Lista de tareas –
A – Según el hilo sobre la pantalla dañada del mp4, ¿cómo se conocen esos MP4 en el lugar donde vive Tacatomon?
B – Continúa el hilo sobre la pantalla dañada del mp4 a partir del último mensaje.

Texto proporcionado –
((

# Pantalla de reproductor mp4 dañada



## rodri3689 (Ago 11, 2009)

hola como van tengo una consulta, tengo un mp4 marcah xanghey jaja como ven es una marca truchita 
bueno el asunto es q mi pantalla se arruino los colores se distorsionaron y se ve cualqueir cosa mas azul q otra cosa
sera q puede solucionarlo?talves desimantando como un monitor?quisiera q me den pautas ok?

gracias de antemano un saludo!


----------



## fernandob (Ago 11, 2009)

mi canario siempre da la solucion:

alpiste ! perdiste .   

esos aparatitos son usar y tirar.


----------



## rodri3689 (Ago 11, 2009)

aaaaaa jajajaja  
uucha no me digas eso =(
no quiero botarlo aun


----------



## Tacatomon (Ago 12, 2009)

fernandob dijo:
			
		

> mi canario siempre da la solucion:
> 
> alpiste ! perdiste .
> 
> esos aparatitos son usar y tirar.



Jajaja   , Ni Dr. House es mas Sincero.

Esos MP4 que mencionas aquí donde yo vivo se conocen como "desechables", por que si no falla a la semana, se descomponen por cualquier cosa.

Mas vale invertir en algo bueno, si no, uno luego se anda doliendo  .

))

Datos proporcionados –

((

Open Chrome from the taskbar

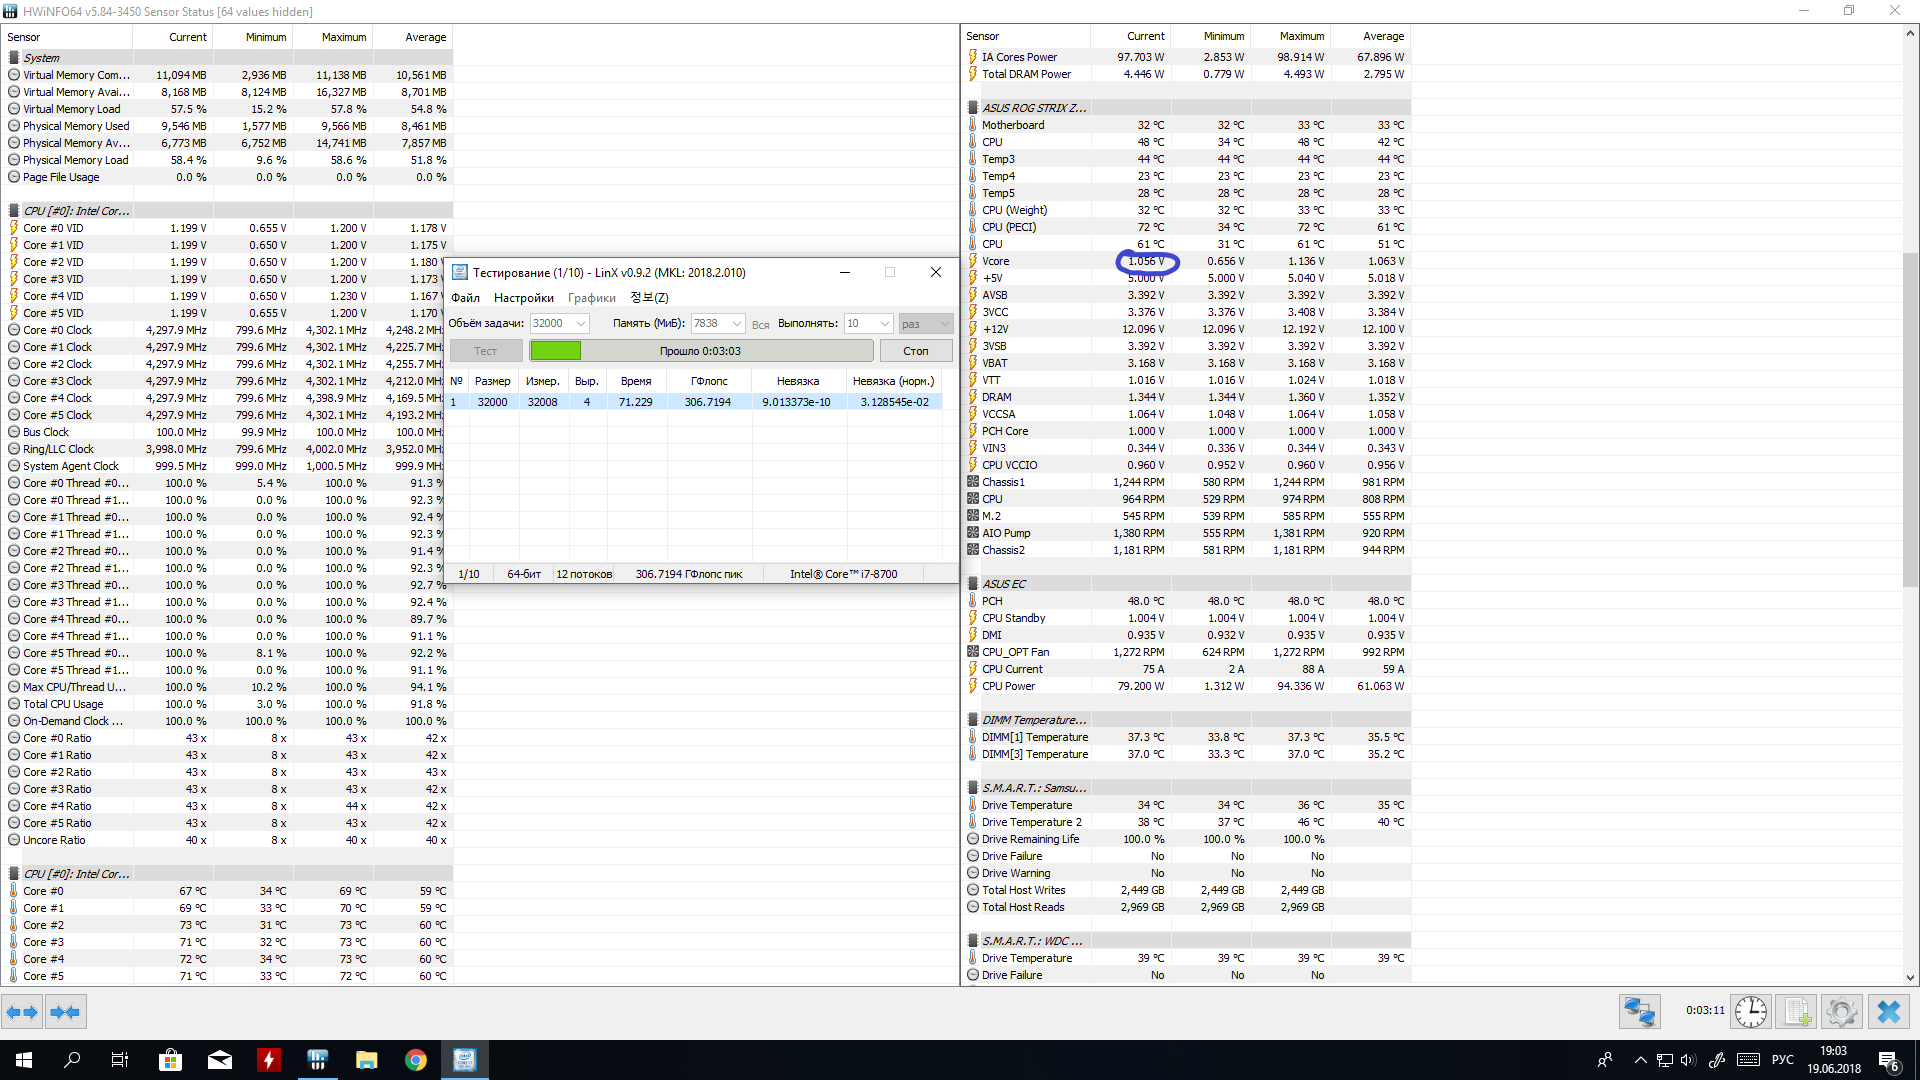416,1060
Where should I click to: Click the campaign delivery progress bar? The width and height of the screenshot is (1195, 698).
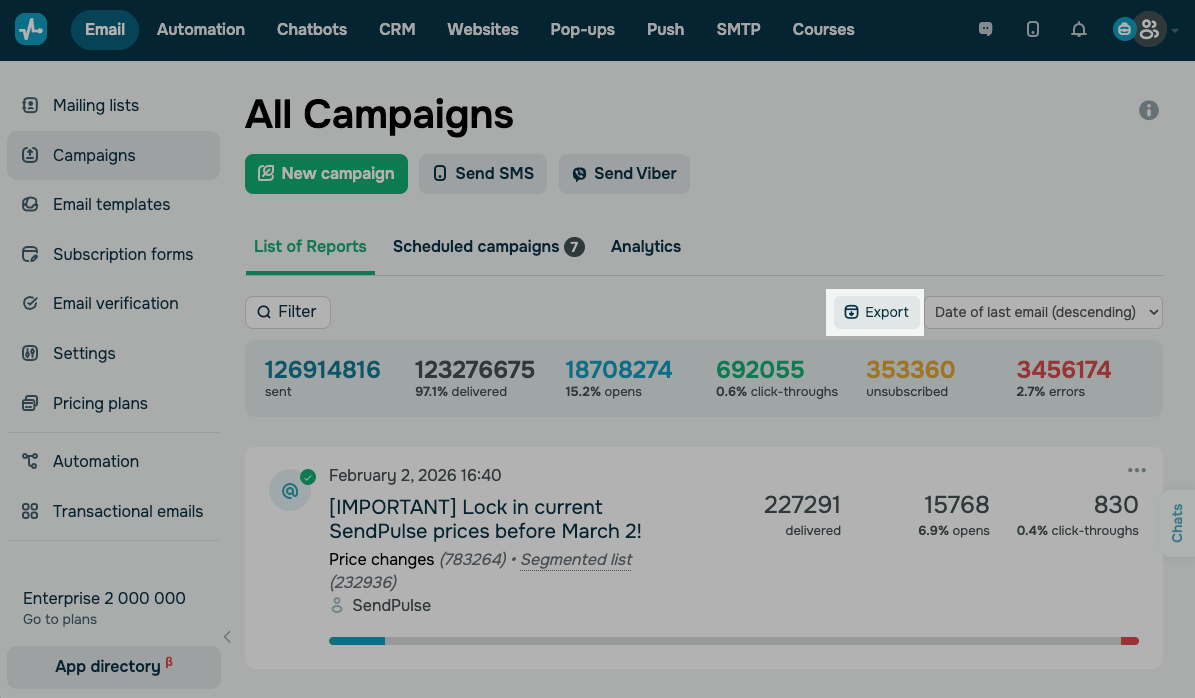point(733,641)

))

Resultados en orden –
A – Se conocen como "desechables".

B –
Saludos.


----------



## fernandob (Ago 12, 2009)

lo de la pantalla es no tan comun , pero los botones fallan rapido, el conector usb tambien......tengo chicos en casa y alrededores y son una KK.
el que si es fierro es ese que es reqchiquito, que no tiene pantalla ni nada.
se ve que esta mejor hecho.

otra cosa:
uno que compro mi nena le fallo a la semana y lo llevo al negocio trucho donde lo compor y se lo cambiaron, el que devolvio iba a reparacion...........o sea se lo encajaban a otro.

esas piezas tan pequeñas para que duren deben ser realizadas con maeriales de muy buena calidad, ya que se les da un uso intensivo.

es como querer usar un preset que soporta solo una smanoseadas como si fuese un pote de disk jokey con agregarle un eje y perilla.
un buen pote tiene otro trabajo , muy superior a un preset.

en todo es igual, capacidad de contactos, materiales , etc y mas etc.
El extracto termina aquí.